_What is being asked_. The full set of entries needs to be reproduced exactly.
□ □ □
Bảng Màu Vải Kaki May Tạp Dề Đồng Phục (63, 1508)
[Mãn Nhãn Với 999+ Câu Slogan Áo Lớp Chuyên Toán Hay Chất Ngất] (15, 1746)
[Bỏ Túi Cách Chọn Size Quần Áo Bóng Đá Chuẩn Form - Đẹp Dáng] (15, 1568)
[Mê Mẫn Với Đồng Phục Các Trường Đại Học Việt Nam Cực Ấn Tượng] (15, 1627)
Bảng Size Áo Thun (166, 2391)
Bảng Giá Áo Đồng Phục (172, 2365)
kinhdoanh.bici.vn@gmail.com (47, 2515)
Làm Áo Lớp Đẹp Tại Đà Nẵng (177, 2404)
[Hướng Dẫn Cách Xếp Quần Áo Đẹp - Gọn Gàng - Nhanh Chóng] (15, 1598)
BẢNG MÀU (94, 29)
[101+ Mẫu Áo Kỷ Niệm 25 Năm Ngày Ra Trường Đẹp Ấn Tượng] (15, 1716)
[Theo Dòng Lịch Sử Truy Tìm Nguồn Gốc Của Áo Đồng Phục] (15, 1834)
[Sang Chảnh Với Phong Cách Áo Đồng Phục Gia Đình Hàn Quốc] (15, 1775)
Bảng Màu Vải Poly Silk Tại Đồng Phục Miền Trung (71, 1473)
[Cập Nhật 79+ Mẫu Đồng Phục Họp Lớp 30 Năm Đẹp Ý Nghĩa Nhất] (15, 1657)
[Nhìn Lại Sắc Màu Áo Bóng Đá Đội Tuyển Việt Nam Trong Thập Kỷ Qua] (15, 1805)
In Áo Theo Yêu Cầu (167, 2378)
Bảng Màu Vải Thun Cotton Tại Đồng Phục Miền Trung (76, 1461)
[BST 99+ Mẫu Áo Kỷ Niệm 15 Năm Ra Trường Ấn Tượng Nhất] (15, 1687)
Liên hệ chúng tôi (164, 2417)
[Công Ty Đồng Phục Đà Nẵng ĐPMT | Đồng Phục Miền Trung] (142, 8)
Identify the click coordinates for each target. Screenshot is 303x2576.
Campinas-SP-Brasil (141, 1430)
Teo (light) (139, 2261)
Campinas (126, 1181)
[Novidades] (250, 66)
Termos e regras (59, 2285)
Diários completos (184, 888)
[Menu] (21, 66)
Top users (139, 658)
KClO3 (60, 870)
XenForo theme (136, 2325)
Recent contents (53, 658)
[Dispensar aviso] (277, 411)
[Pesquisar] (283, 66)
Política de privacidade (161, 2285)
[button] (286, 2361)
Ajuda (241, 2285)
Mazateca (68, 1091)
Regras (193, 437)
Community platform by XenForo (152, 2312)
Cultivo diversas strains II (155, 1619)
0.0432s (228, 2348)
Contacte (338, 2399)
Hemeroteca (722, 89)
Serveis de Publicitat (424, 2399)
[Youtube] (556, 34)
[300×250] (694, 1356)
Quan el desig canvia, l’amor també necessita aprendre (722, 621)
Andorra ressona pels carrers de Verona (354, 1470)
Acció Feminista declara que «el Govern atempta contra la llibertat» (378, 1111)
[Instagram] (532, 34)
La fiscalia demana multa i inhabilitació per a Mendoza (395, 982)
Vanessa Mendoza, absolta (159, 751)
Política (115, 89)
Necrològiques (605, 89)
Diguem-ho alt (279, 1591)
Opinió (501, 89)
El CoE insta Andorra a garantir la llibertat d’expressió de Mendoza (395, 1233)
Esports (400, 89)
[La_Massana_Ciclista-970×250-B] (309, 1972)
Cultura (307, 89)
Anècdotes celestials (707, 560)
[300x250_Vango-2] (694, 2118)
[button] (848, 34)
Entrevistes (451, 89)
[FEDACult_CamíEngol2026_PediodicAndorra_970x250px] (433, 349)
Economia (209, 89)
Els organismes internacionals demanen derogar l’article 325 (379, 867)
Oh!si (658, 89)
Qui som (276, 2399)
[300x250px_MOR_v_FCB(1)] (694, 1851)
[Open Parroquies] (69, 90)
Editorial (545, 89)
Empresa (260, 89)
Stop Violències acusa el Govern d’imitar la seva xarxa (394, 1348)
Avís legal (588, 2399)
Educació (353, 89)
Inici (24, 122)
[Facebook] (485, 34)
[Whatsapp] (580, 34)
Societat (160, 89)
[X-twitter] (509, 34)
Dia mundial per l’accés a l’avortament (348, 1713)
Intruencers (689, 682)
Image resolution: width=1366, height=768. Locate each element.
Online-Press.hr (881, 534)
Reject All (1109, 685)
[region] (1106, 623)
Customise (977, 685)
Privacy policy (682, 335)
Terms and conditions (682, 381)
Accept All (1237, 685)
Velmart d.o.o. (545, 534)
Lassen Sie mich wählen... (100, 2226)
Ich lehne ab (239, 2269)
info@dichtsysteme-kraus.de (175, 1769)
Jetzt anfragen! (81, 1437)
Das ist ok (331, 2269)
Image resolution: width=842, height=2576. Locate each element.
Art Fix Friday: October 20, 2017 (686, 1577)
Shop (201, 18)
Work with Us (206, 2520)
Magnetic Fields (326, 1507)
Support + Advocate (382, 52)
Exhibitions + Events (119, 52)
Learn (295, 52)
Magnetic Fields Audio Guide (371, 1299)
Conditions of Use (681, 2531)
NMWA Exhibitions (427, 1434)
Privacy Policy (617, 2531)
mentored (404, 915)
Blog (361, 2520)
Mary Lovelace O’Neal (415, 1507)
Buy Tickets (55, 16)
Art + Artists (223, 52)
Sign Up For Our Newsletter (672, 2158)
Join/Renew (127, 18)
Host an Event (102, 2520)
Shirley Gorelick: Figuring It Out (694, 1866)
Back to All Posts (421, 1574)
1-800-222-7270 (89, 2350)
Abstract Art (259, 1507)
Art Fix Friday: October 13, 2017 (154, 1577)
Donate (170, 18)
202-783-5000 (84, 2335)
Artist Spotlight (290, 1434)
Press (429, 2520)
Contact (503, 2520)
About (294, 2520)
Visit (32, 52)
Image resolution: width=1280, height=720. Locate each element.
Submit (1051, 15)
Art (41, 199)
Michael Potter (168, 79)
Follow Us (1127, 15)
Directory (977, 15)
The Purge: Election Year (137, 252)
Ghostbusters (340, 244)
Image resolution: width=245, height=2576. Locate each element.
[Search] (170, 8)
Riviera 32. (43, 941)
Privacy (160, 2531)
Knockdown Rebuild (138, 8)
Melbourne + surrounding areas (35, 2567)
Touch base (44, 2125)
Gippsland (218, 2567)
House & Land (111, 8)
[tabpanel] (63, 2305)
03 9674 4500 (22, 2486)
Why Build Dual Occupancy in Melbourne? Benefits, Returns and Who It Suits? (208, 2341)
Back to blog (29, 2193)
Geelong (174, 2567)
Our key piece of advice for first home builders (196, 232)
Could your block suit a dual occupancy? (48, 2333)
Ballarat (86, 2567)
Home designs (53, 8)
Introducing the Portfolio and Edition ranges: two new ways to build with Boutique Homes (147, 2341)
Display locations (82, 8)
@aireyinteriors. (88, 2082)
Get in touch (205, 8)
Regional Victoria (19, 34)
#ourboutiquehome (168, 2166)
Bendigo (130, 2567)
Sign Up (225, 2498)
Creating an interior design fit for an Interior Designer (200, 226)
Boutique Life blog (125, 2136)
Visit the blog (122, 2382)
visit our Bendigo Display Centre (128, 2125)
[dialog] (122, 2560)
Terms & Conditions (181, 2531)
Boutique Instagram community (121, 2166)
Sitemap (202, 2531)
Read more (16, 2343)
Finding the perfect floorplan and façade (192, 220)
□ □ □
_Result for this task_.
Bảng Màu Vải Kaki May Tạp Dề Đồng Phục (63, 1508)
[Mãn Nhãn Với 999+ Câu Slogan Áo Lớp Chuyên Toán Hay Chất Ngất] (15, 1746)
[Bỏ Túi Cách Chọn Size Quần Áo Bóng Đá Chuẩn Form - Đẹp Dáng] (15, 1568)
[Mê Mẫn Với Đồng Phục Các Trường Đại Học Việt Nam Cực Ấn Tượng] (15, 1627)
Bảng Size Áo Thun (166, 2391)
Bảng Giá Áo Đồng Phục (172, 2365)
kinhdoanh.bici.vn@gmail.com (47, 2515)
Làm Áo Lớp Đẹp Tại Đà Nẵng (177, 2404)
[Hướng Dẫn Cách Xếp Quần Áo Đẹp - Gọn Gàng - Nhanh Chóng] (15, 1598)
BẢNG MÀU (94, 29)
[101+ Mẫu Áo Kỷ Niệm 25 Năm Ngày Ra Trường Đẹp Ấn Tượng] (15, 1716)
[Theo Dòng Lịch Sử Truy Tìm Nguồn Gốc Của Áo Đồng Phục] (15, 1834)
[Sang Chảnh Với Phong Cách Áo Đồng Phục Gia Đình Hàn Quốc] (15, 1775)
Bảng Màu Vải Poly Silk Tại Đồng Phục Miền Trung (71, 1473)
[Cập Nhật 79+ Mẫu Đồng Phục Họp Lớp 30 Năm Đẹp Ý Nghĩa Nhất] (15, 1657)
[Nhìn Lại Sắc Màu Áo Bóng Đá Đội Tuyển Việt Nam Trong Thập Kỷ Qua] (15, 1805)
In Áo Theo Yêu Cầu (167, 2378)
Bảng Màu Vải Thun Cotton Tại Đồng Phục Miền Trung (76, 1461)
[BST 99+ Mẫu Áo Kỷ Niệm 15 Năm Ra Trường Ấn Tượng Nhất] (15, 1687)
Liên hệ chúng tôi (164, 2417)
[Công Ty Đồng Phục Đà Nẵng ĐPMT | Đồng Phục Miền Trung] (142, 8)
Identify the click coordinates for each target. Screenshot is 303x2576.
Campinas-SP-Brasil (141, 1430)
Teo (light) (139, 2261)
Campinas (126, 1181)
[Novidades] (250, 66)
Termos e regras (59, 2285)
Diários completos (184, 888)
[Menu] (21, 66)
Top users (139, 658)
KClO3 (60, 870)
XenForo theme (136, 2325)
Recent contents (53, 658)
[Dispensar aviso] (277, 411)
[Pesquisar] (283, 66)
Política de privacidade (161, 2285)
[button] (286, 2361)
Ajuda (241, 2285)
Mazateca (68, 1091)
Regras (193, 437)
Community platform by XenForo (152, 2312)
Cultivo diversas strains II (155, 1619)
0.0432s (228, 2348)
Contacte (338, 2399)
Hemeroteca (722, 89)
Serveis de Publicitat (424, 2399)
[Youtube] (556, 34)
[300×250] (694, 1356)
Quan el desig canvia, l’amor també necessita aprendre (722, 621)
Andorra ressona pels carrers de Verona (354, 1470)
Acció Feminista declara que «el Govern atempta contra la llibertat» (378, 1111)
[Instagram] (532, 34)
La fiscalia demana multa i inhabilitació per a Mendoza (395, 982)
Vanessa Mendoza, absolta (159, 751)
Política (115, 89)
Necrològiques (605, 89)
Diguem-ho alt (279, 1591)
Opinió (501, 89)
El CoE insta Andorra a garantir la llibertat d’expressió de Mendoza (395, 1233)
Esports (400, 89)
[La_Massana_Ciclista-970×250-B] (309, 1972)
Cultura (307, 89)
Anècdotes celestials (707, 560)
[300x250_Vango-2] (694, 2118)
[button] (848, 34)
Entrevistes (451, 89)
[FEDACult_CamíEngol2026_PediodicAndorra_970x250px] (433, 349)
Economia (209, 89)
Els organismes internacionals demanen derogar l’article 325 (379, 867)
Oh!si (658, 89)
Qui som (276, 2399)
[300x250px_MOR_v_FCB(1)] (694, 1851)
[Open Parroquies] (69, 90)
Editorial (545, 89)
Empresa (260, 89)
Stop Violències acusa el Govern d’imitar la seva xarxa (394, 1348)
Avís legal (588, 2399)
Educació (353, 89)
Inici (24, 122)
[Facebook] (485, 34)
[Whatsapp] (580, 34)
Societat (160, 89)
[X-twitter] (509, 34)
Dia mundial per l’accés a l’avortament (348, 1713)
Intruencers (689, 682)
Image resolution: width=1366, height=768. Locate each element.
Online-Press.hr (881, 534)
Reject All (1109, 685)
[region] (1106, 623)
Customise (977, 685)
Privacy policy (682, 335)
Terms and conditions (682, 381)
Accept All (1237, 685)
Velmart d.o.o. (545, 534)
Lassen Sie mich wählen... (100, 2226)
Ich lehne ab (239, 2269)
info@dichtsysteme-kraus.de (175, 1769)
Jetzt anfragen! (81, 1437)
Das ist ok (331, 2269)
Image resolution: width=842, height=2576. Locate each element.
Art Fix Friday: October 20, 2017 (686, 1577)
Shop (201, 18)
Work with Us (206, 2520)
Magnetic Fields (326, 1507)
Support + Advocate (382, 52)
Exhibitions + Events (119, 52)
Learn (295, 52)
Magnetic Fields Audio Guide (371, 1299)
Conditions of Use (681, 2531)
NMWA Exhibitions (427, 1434)
Privacy Policy (617, 2531)
mentored (404, 915)
Blog (361, 2520)
Mary Lovelace O’Neal (415, 1507)
Buy Tickets (55, 16)
Art + Artists (223, 52)
Sign Up For Our Newsletter (672, 2158)
Join/Renew (127, 18)
Host an Event (102, 2520)
Shirley Gorelick: Figuring It Out (694, 1866)
Back to All Posts (421, 1574)
1-800-222-7270 (89, 2350)
Abstract Art (259, 1507)
Art Fix Friday: October 13, 2017 (154, 1577)
Donate (170, 18)
202-783-5000 (84, 2335)
Artist Spotlight (290, 1434)
Press (429, 2520)
Contact (503, 2520)
About (294, 2520)
Visit (32, 52)
Image resolution: width=1280, height=720. Locate each element.
Submit (1051, 15)
Art (41, 199)
Michael Potter (168, 79)
Follow Us (1127, 15)
Directory (977, 15)
The Purge: Election Year (137, 252)
Ghostbusters (340, 244)
Image resolution: width=245, height=2576. Locate each element.
[Search] (170, 8)
Riviera 32. (43, 941)
Privacy (160, 2531)
Knockdown Rebuild (138, 8)
Melbourne + surrounding areas (35, 2567)
Touch base (44, 2125)
Gippsland (218, 2567)
House & Land (111, 8)
[tabpanel] (63, 2305)
03 9674 4500 (22, 2486)
Why Build Dual Occupancy in Melbourne? Benefits, Returns and Who It Suits? (208, 2341)
Back to blog (29, 2193)
Geelong (174, 2567)
Our key piece of advice for first home builders (196, 232)
Could your block suit a dual occupancy? (48, 2333)
Ballarat (86, 2567)
Home designs (53, 8)
Introducing the Portfolio and Edition ranges: two new ways to build with Boutique Homes (147, 2341)
Display locations (82, 8)
@aireyinteriors. (88, 2082)
Get in touch (205, 8)
Regional Victoria (19, 34)
#ourboutiquehome (168, 2166)
Bendigo (130, 2567)
Sign Up (225, 2498)
Creating an interior design fit for an Interior Designer (200, 226)
Boutique Life blog (125, 2136)
Visit the blog (122, 2382)
visit our Bendigo Display Centre (128, 2125)
[dialog] (122, 2560)
Terms & Conditions (181, 2531)
Boutique Instagram community (121, 2166)
Sitemap (202, 2531)
Read more (16, 2343)
Finding the perfect floorplan and façade (192, 220)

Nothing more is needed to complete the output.